A tHDFSConfiguration component has been
added automatically and inherits the configuration for the connection to HDFS from
the original MapReduce Job.
The
icons indicate that the components that are used in the
original Job do not exist in the current Job framework, Spark Batch. They are
tHDFSInput and tHDFSOutput in this example.
-
Click tHDFSInput to select it and then
in the popup Warning window, click OK to close this window.
-
Press Delete on your keyboard to
remove tHDFSInput.
-
In the Job workspace, enter tFileInputDelimited and select this component from the list that
appears.
tFileInputDelimited is added to the
workspace.
-
Do the same to replace tHDFSOutput
with tFileOutputDelimited.
-
Expand the Hadoop cluster node under
the Metadata node in the Repository and then the my_cdh
connection node and its child node to display the movies schema metadata node you have set up under the HDFS folder as explained in Preparing file metadata.
-
Drop this schema metadata node onto the new
tFileInputDelimited component in the workspace of the Job.
-
Right-click this tFileInputDelimited
component, then from the contextual menu, select Row >
Main and click tMap to connect it to
tMap.
-
Right-click tMap, then from the
context menu, select Row > out1 and click the new
tFileOutputDelimited to connect tMap to this component.
-
Double-click the new tFileOutputDelimited component to open its Component view.
-
In the Folder field, enter or browse
to the directory you need to write the result in. In this scenario, it is /user/ychen/output_data/spark_batch/out, which receives the
records that contain the names of the movie directors.
-
Select the Merge result to single file
check box in order to merge the part- files
typically generated by Spark into one single file.

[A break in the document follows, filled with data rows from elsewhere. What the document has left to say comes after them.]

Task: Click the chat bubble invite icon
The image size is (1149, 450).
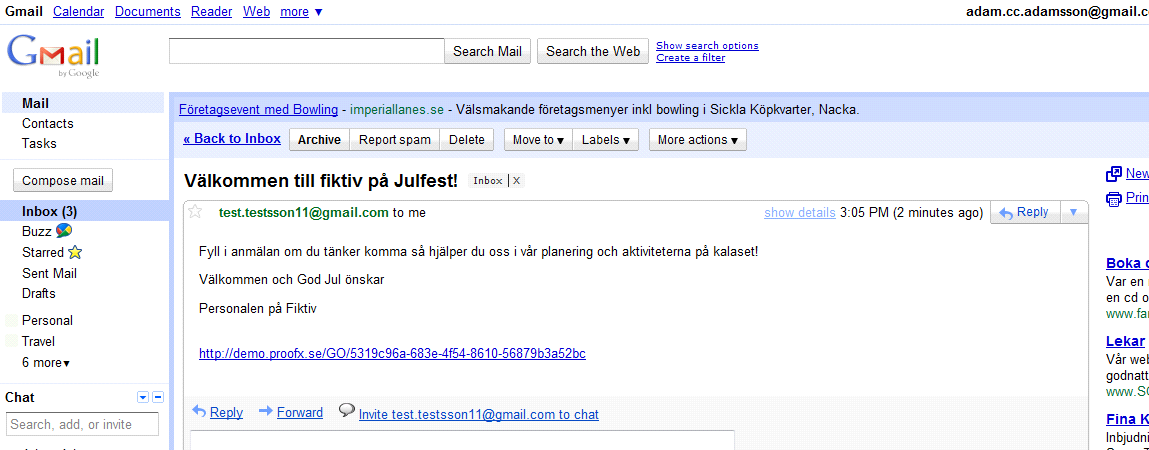Action: (x=347, y=411)
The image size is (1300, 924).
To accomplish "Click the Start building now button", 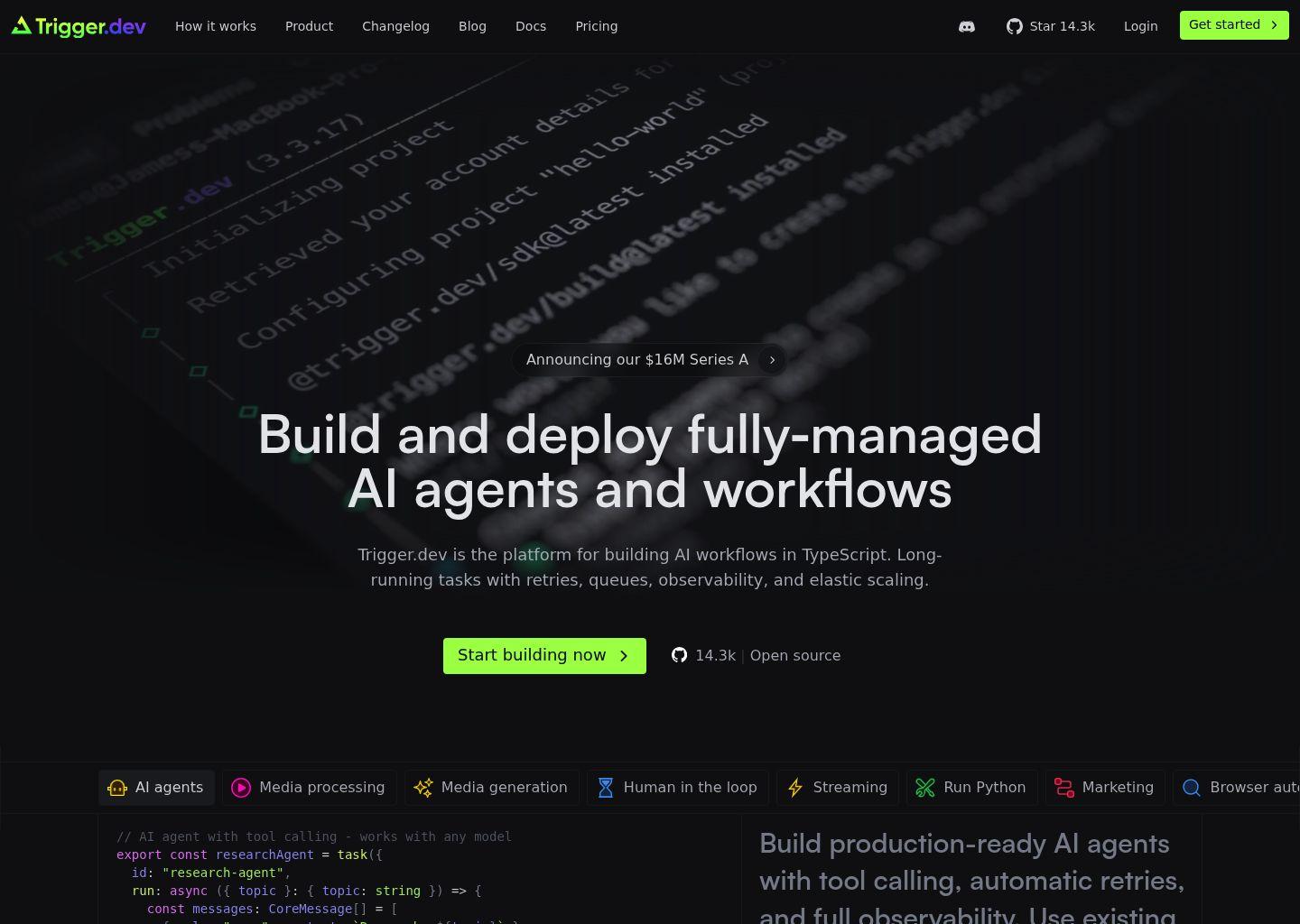I will [544, 656].
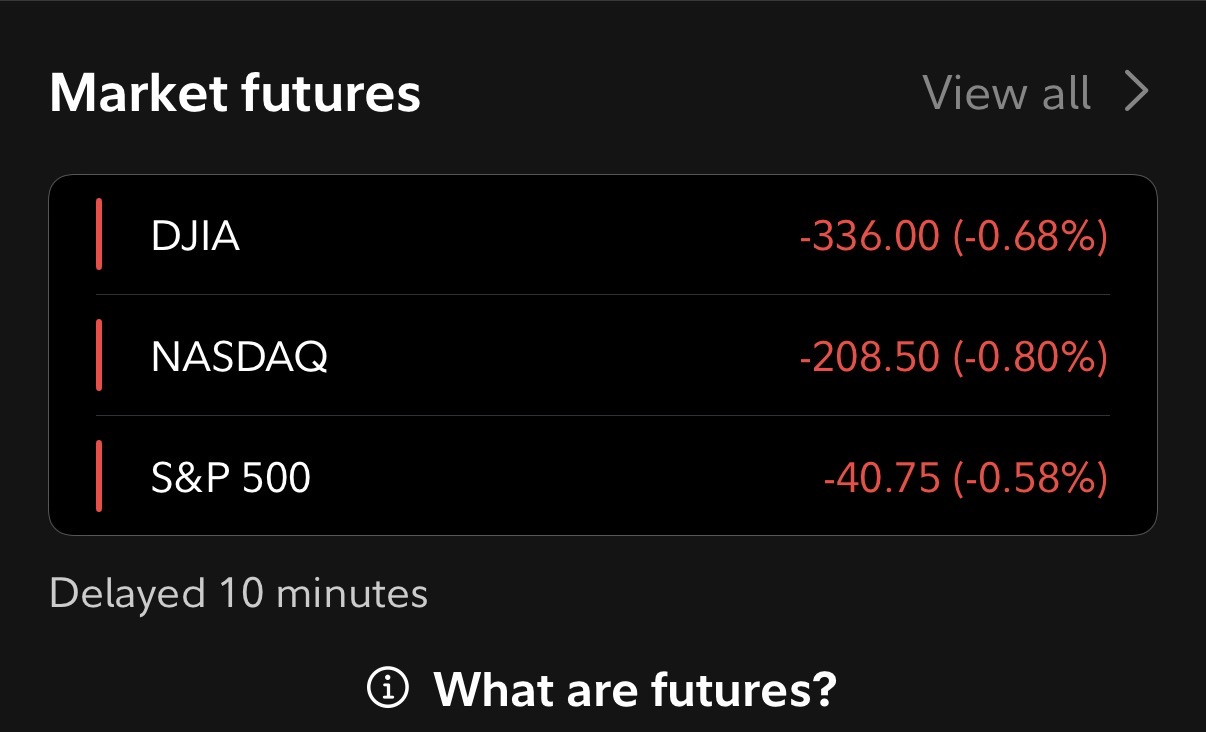The width and height of the screenshot is (1206, 732).
Task: Select the S&P 500 futures row label
Action: 231,477
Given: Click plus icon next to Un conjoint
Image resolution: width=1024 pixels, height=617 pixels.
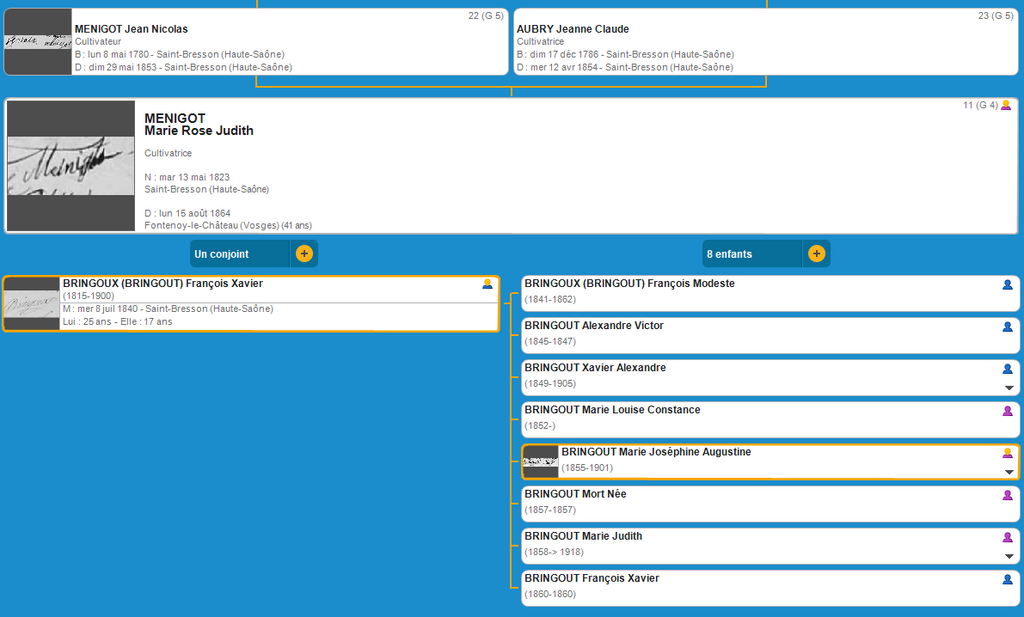Looking at the screenshot, I should pyautogui.click(x=304, y=254).
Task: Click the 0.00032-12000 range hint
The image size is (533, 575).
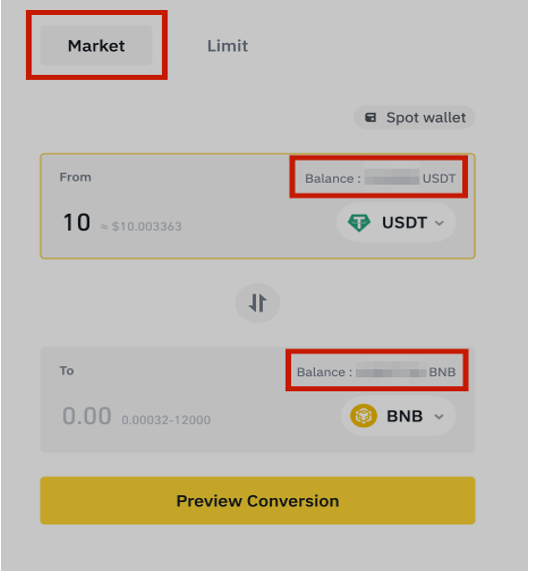Action: pyautogui.click(x=167, y=422)
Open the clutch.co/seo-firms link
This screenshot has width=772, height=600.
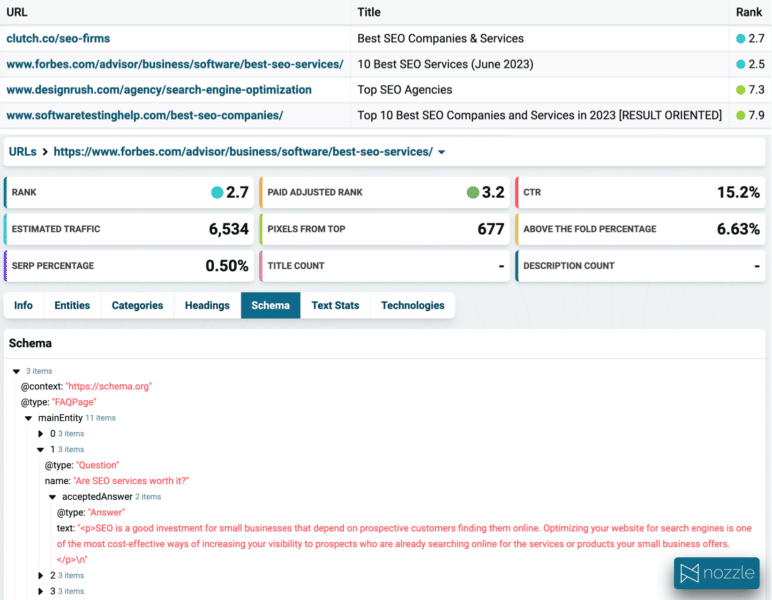pos(58,39)
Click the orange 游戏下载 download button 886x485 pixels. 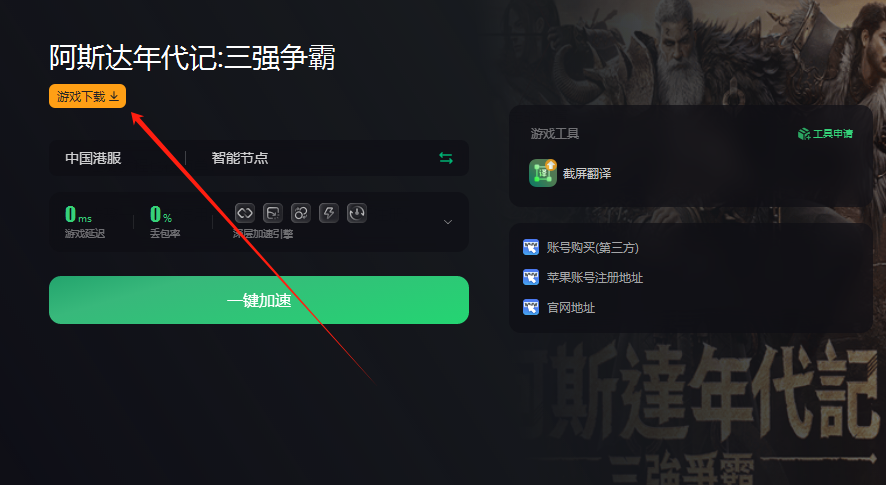pos(88,96)
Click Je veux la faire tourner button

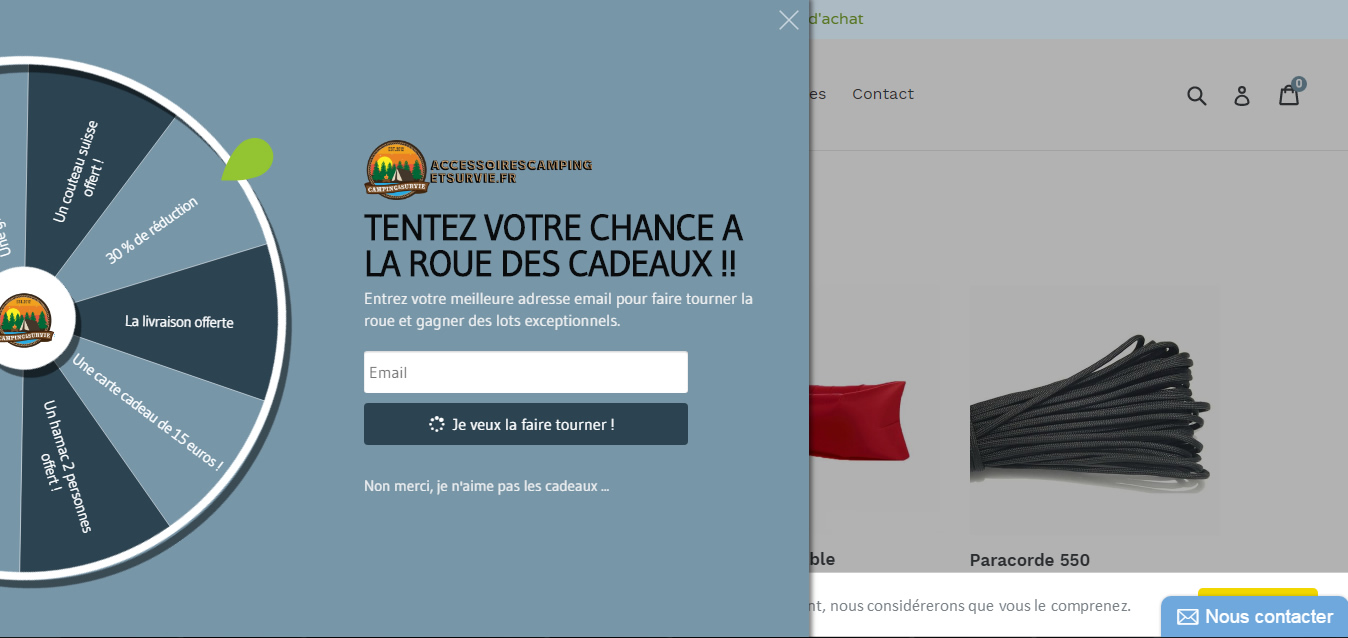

The Merge file path field is
displayed.
-
In the Merge file path field, enter or
browse to the file into which you want the part-part-
files to merge.
In this scenario, this file is /user/ychen/output_data/spark_batch/out/merged.
-
Double-click the other tFileOutputDelimited component which receives the reject link from tMap to
open its Component view.
-
In the Folder field, set the directory to /user/ychen/output_data/spark_batch/reject.
-
In the Run view, click the Spark configuration tab to verify that the Hadoop/Spark connection metadata
has been properly inherited from the original Job.
You always need to use this Spark
Configuration tab to define the connection to a given Hadoop/Spark distribution
for the whole Spark Batch Job and this connection is effective on a per-Job
basis.
-
If you are not sure that the Spark cluster is able to resolve the
hostname of the machine where the Job is executed, select the Define the driver hostname or IP address check box and in the field
that is displayed, enter the IP address of this machine.
If you leave this check box clear, the Spark cluster looks at the
machine located at 127.0.0.1, that is to say, the machine within the cluster itself
for the Spark driver.
-
Press F6 to run the Job.
Results
The Run view is automatically
opened in the lower part of the Studio and shows the execution progress of this
Job.
Once done, you can check, for example in the web console of your HDFS
system, that the output has been written in HDFS.